Copy the items verbatim, from the first line through the line that contains "click(x=986, y=24)", both ends included.

▸ **Data shown**
※

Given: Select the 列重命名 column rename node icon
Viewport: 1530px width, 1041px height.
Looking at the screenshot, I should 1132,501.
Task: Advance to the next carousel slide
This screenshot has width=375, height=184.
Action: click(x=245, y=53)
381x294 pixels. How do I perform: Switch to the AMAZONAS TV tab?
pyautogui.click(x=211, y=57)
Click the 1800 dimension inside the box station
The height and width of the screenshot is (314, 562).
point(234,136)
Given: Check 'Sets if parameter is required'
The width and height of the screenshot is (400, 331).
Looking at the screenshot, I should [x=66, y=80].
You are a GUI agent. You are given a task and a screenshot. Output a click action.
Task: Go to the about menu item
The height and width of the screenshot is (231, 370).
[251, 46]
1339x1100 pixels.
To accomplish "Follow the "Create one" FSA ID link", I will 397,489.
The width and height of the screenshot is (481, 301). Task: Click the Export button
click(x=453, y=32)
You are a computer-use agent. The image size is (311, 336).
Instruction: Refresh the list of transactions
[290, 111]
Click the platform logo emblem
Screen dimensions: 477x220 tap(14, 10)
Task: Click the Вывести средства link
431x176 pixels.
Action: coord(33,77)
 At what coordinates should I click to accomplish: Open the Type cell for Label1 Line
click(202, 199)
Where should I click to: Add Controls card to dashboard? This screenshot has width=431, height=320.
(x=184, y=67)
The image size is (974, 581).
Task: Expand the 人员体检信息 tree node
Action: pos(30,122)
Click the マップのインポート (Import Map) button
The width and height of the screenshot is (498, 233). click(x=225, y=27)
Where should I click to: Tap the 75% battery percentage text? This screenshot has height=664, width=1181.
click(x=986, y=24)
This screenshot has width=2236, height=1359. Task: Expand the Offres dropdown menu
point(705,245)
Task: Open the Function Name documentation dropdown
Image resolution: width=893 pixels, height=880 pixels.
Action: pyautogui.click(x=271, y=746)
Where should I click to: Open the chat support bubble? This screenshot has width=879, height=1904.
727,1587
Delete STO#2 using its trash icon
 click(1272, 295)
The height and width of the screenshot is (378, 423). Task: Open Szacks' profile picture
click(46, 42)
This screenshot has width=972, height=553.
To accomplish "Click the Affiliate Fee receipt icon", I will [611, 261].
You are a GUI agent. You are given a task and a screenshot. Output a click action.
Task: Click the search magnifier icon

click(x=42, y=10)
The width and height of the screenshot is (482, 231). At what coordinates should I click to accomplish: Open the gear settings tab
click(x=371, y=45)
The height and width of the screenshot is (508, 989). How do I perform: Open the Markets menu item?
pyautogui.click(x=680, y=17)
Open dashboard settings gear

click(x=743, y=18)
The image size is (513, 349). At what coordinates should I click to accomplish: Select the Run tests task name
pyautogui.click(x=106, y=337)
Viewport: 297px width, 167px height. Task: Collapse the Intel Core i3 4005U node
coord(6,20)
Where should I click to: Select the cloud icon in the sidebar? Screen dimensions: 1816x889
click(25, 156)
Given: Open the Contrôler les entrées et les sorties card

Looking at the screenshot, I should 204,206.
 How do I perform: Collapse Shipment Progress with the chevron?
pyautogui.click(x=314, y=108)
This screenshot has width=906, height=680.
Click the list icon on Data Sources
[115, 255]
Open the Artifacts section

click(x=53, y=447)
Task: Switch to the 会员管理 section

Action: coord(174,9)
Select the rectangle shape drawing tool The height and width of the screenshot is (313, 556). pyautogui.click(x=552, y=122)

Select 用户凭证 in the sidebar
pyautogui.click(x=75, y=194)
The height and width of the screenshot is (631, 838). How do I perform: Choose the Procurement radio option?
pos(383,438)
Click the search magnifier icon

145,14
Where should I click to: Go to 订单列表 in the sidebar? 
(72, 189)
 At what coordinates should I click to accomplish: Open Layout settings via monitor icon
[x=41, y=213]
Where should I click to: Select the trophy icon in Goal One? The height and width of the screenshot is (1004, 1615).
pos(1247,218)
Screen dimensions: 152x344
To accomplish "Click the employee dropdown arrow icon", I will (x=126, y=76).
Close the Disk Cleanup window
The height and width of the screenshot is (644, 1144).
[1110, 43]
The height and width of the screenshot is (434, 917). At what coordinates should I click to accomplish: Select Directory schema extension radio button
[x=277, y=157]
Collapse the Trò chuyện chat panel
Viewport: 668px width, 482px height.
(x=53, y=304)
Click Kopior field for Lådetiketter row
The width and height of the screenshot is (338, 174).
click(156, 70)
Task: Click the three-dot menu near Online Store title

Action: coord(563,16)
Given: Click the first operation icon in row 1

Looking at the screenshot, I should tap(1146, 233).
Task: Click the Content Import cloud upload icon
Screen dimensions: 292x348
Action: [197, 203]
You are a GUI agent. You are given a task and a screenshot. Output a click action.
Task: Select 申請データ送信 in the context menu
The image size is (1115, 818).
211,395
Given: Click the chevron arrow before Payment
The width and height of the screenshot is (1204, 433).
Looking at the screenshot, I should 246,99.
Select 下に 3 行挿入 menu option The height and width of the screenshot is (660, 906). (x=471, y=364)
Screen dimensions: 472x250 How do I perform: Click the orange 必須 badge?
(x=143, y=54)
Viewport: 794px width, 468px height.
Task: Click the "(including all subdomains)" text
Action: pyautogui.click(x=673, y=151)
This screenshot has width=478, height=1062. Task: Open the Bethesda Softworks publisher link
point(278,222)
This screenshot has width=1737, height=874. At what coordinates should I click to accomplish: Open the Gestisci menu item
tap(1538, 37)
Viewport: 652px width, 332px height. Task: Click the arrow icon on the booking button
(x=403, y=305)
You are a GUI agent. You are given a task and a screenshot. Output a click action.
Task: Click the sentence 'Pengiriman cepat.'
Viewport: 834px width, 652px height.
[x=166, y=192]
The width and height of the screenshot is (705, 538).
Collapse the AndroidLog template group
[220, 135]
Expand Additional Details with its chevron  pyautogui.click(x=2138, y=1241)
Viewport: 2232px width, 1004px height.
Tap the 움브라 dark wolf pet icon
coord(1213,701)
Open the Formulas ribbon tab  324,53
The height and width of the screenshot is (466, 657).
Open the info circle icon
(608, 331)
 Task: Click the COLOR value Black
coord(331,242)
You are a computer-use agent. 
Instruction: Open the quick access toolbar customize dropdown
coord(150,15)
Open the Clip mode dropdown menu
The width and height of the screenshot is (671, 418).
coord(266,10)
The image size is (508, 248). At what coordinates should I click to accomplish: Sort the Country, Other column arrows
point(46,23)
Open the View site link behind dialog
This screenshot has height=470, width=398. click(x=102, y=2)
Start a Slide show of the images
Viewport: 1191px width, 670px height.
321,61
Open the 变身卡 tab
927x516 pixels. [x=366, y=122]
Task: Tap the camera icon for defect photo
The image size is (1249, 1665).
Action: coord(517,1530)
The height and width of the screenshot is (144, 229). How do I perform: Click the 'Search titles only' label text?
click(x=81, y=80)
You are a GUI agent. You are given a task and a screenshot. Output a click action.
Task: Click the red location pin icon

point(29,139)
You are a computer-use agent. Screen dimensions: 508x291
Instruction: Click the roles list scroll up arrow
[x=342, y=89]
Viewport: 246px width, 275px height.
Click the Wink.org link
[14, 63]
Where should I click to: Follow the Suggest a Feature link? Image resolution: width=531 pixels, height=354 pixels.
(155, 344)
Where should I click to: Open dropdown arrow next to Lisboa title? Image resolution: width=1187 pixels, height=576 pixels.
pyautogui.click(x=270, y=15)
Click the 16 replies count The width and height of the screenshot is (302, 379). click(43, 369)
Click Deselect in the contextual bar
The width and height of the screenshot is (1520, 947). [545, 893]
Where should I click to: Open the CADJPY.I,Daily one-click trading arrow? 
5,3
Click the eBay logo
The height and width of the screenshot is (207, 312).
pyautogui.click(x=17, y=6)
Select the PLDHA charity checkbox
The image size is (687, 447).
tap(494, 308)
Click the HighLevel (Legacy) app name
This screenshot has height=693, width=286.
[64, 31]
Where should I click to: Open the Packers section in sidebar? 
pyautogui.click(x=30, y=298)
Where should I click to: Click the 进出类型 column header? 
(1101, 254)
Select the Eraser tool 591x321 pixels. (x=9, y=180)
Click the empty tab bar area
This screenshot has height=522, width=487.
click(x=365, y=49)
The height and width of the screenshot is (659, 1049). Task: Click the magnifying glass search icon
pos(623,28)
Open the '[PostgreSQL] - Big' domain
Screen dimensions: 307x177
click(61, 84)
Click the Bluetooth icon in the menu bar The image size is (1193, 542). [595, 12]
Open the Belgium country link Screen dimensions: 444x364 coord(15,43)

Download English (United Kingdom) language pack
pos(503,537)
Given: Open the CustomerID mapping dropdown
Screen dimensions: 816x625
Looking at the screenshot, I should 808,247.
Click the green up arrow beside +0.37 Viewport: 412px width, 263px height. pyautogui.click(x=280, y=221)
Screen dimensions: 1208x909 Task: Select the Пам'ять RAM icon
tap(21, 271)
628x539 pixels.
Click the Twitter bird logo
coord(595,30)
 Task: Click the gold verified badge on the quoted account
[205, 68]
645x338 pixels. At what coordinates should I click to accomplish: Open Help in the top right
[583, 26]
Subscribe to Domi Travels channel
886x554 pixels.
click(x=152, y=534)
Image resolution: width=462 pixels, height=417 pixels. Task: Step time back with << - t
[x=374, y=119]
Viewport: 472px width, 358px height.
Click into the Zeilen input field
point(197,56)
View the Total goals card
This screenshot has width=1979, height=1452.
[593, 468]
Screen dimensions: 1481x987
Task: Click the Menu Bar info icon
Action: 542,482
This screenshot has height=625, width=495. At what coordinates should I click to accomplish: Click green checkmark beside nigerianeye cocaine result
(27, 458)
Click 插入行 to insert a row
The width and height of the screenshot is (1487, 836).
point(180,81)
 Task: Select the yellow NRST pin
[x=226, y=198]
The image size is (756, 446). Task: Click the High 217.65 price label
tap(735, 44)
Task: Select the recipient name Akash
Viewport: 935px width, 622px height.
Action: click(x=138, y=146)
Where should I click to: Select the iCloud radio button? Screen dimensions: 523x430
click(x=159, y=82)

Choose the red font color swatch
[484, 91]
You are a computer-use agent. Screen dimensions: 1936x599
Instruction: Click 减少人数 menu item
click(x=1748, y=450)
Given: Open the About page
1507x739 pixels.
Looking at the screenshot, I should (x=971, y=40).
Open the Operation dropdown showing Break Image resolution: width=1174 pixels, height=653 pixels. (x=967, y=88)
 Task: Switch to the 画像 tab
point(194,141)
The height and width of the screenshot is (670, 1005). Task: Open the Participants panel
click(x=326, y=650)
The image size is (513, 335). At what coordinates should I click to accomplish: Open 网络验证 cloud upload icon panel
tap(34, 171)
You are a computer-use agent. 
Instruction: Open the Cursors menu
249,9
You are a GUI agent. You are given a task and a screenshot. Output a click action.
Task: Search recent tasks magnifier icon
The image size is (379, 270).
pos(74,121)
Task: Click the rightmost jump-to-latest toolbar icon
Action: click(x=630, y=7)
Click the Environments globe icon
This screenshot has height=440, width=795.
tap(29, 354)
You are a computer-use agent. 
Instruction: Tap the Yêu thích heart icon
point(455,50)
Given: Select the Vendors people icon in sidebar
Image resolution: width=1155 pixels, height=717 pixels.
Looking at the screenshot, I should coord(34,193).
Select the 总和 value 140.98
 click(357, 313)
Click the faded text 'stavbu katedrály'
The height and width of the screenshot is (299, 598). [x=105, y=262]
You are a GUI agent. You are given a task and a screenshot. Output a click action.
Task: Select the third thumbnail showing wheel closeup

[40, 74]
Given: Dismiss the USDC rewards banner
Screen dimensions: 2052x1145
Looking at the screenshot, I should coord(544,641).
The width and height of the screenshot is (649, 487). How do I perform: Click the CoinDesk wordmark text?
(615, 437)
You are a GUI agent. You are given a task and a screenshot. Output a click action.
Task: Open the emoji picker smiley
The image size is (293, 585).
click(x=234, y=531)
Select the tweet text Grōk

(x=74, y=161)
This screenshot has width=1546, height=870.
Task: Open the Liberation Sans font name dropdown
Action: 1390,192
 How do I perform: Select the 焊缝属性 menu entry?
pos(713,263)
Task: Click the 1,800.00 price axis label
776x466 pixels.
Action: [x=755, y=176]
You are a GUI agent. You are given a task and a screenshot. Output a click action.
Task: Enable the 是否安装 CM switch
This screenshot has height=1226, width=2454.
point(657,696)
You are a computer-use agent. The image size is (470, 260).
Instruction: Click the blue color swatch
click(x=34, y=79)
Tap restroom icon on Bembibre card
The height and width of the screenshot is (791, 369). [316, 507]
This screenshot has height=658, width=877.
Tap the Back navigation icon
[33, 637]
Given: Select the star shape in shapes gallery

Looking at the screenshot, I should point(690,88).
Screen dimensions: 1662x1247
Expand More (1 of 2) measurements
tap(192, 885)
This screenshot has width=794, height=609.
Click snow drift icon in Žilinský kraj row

※

▸ **Solution for this exercise**
Given: Select the 列重命名 column rename node icon
Viewport: 1530px width, 1041px height.
Looking at the screenshot, I should 1132,501.
Task: Advance to the next carousel slide
This screenshot has width=375, height=184.
Action: click(x=245, y=53)
381x294 pixels. How do I perform: Switch to the AMAZONAS TV tab?
pyautogui.click(x=211, y=57)
Click the 1800 dimension inside the box station
The height and width of the screenshot is (314, 562).
point(234,136)
Given: Check 'Sets if parameter is required'
The width and height of the screenshot is (400, 331).
Looking at the screenshot, I should [x=66, y=80].
You are a GUI agent. You are given a task and a screenshot. Output a click action.
Task: Go to the about menu item
The height and width of the screenshot is (231, 370).
[251, 46]
1339x1100 pixels.
To accomplish "Follow the "Create one" FSA ID link", I will 397,489.
The width and height of the screenshot is (481, 301). Task: Click the Export button
click(x=453, y=32)
You are a computer-use agent. The image size is (311, 336).
Instruction: Refresh the list of transactions
[290, 111]
Click the platform logo emblem
Screen dimensions: 477x220 tap(14, 10)
Task: Click the Вывести средства link
431x176 pixels.
Action: coord(33,77)
 At what coordinates should I click to accomplish: Open the Type cell for Label1 Line
click(202, 199)
Where should I click to: Add Controls card to dashboard? This screenshot has width=431, height=320.
(x=184, y=67)
The image size is (974, 581).
Task: Expand the 人员体检信息 tree node
Action: pos(30,122)
Click the マップのインポート (Import Map) button
The width and height of the screenshot is (498, 233). click(x=225, y=27)
Where should I click to: Tap the 75% battery percentage text? This screenshot has height=664, width=1181.
click(x=986, y=24)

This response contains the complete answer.